Intervention policière à Béziers : la justice classe malgré une mort inexpliquée

Dans la nuit du 22 septembre 2016, Godefroid Djinekou perdait la vie à Béziers après une interpellation policière. Quatre ans plus tard, alors que le Parquet a classé l’affaire, la famille demande que les conditions de la mort de cet homme souffrant de troubles psychiques soient éclaircies. (Reprise d'une enquête publiée par notre partenaire Mediapart le 22 septembre 2020.)

Peut-on mourir lors d’une intervention policière, alors que l’on divague dans la rue en proie à une crise de panique, quasi nu, sans armes ni objets pouvant en faire office ? La réponse est oui. C’est ce qui est arrivé à Kouami Godefroid Djinekou, alors âgé de 46 ans, dans la nuit du 22 septembre 2016, dans une rue située non loin du centre-ville de Béziers. L’IGPN (Inspection générale de la police nationale) avait immédiatement été saisie.

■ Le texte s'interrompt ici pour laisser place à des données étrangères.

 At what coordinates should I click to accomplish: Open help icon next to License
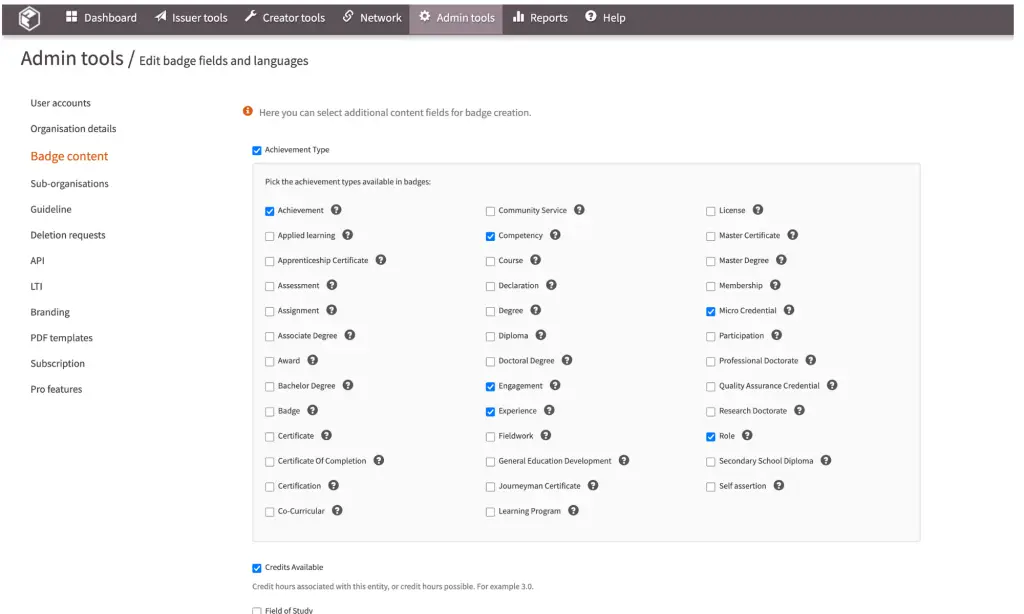point(758,210)
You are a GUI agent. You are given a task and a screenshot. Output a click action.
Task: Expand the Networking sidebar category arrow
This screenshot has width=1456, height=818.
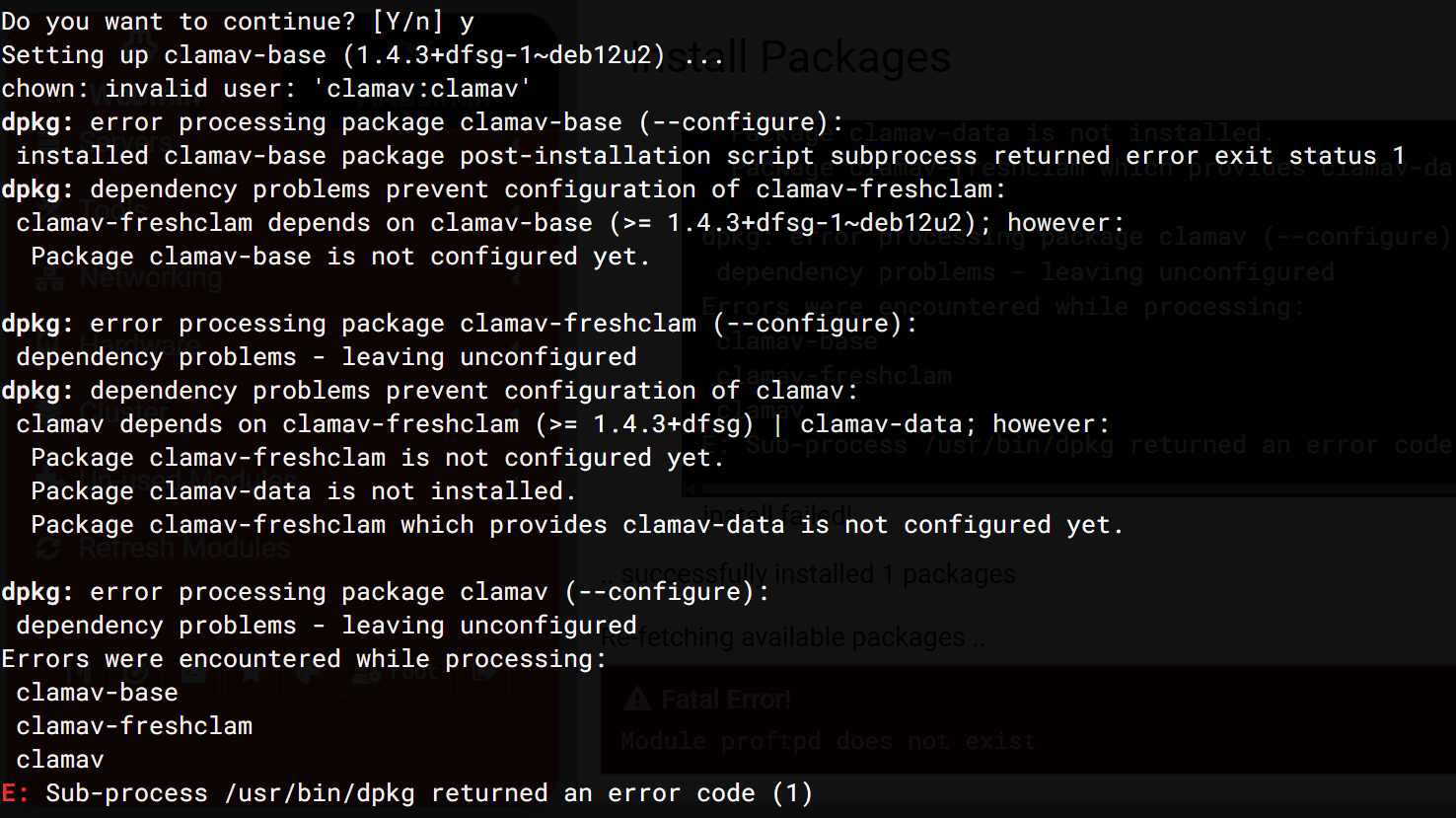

Le 3 février dernier, le procureur de la République de Béziers a procédé au classement sans suite de l'affaire, arguant que « si les policiers ont dû utiliser la force pour maîtriser Kouami Djinekou, compte tenu de son agressivité et de son état d’agitation, l’usage nécessaire de cette force était raisonné, proportionné et conforme aux techniques d’interventions professionnelles en vigueur ».